How the Questionnaire Is Set Up
The HDI starts with two preliminary questions before the main 25-item section. The first asks how often you get headaches: once per month, more than once but fewer than four times per month, or more than once per week. The second asks you to rate your headache severity as mild, moderate, or severe. These two questions provide context but are not factored into the total disability score.
The 25 scored items ask about specific difficulties caused by your headaches, covering both emotional and functional areas of daily life. For each item, you select “yes,” “sometimes,” or “no” based solely on problems related to your headaches, not other conditions.
Calculating the Total Score
Go through each of the 25 items and assign the corresponding point value:
- Yes: 4 points
- Sometimes: 2 points
- No: 0 points
Add all 25 values together.
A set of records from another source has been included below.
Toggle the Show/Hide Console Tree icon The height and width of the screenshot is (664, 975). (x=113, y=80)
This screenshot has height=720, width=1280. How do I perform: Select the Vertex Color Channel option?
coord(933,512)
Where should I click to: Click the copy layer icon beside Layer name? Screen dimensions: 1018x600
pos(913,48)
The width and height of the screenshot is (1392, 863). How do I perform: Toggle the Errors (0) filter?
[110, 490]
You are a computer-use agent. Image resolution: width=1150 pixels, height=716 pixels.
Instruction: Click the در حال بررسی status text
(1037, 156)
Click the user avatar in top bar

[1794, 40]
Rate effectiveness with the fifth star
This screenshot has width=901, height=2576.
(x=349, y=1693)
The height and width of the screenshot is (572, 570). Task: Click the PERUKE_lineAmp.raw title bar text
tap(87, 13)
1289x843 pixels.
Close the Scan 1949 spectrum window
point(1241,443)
The lowest possible score is 0 (no disability from headaches), and the highest is 100 (maximum disability). For example, if someone answers “yes” to 10 items, “sometimes” to 8 items, and “no” to 7 items, their score would be (10 × 4) + (8 × 2) + (7 × 0) = 56.
Emotional and Functional Subscales
The 25 items split into two subscales. Thirteen items measure the emotional impact of headaches, such as feelings of frustration, anxiety, or depression related to your headache condition. The remaining twelve items capture functional limitations, like difficulty with reading, concentrating, household chores, or social activities. Each subscale is scored the same way and can be tracked separately to see whether headaches are affecting your mood, your daily activities, or both.
Interpreting Your Score
There are no universally standardized severity cutoffs for the HDI the way there are for some other headache scales. In general, scores closer to 0 reflect minimal headache-related disability, while scores approaching 100 suggest headaches are significantly disrupting emotional well-being and daily function. Clinicians typically use the score as a baseline and then track changes over time rather than relying on a single snapshot.
When monitoring progress after treatment, a change of at least 16 points is considered meaningful. Research on the HDI’s measurement properties found that the minimal detectable change is roughly 16.33 points, meaning score shifts smaller than that could simply reflect normal variation in how you answer on different days. If your score drops by 16 or more after starting a new treatment, that reduction likely represents real improvement rather than measurement noise.
Why the HDI Is Considered Reliable
The HDI produces consistent results when the same person takes it twice under similar conditions. Validation studies report a test-retest reliability coefficient of 0.901 and an internal consistency score (Cronbach’s alpha) of 0.935, both of which are considered excellent. In practical terms, this means the questionnaire measures what it claims to measure and does so consistently enough to be useful for tracking headache disability over weeks or months.
The HDI also correlates well with other validated tools like the Headache Impact Test (HIT-6) and measures of perceived stress, which adds confidence that it captures the real-world burden of living with headaches. If you’re filling it out before and after a course of treatment, the scoring system is stable enough to detect genuine changes in your condition.
Tips for Accurate Scoring
Answer every item based on your headache experience specifically, not on symptoms from other conditions like neck pain or general stress. Skipped items can make the total score unreliable, so it’s important to respond to all 25 questions. If you’re using the HDI to track your progress, try to fill it out under similar circumstances each time, such as at the same point in your treatment cycle, to get the most comparable scores.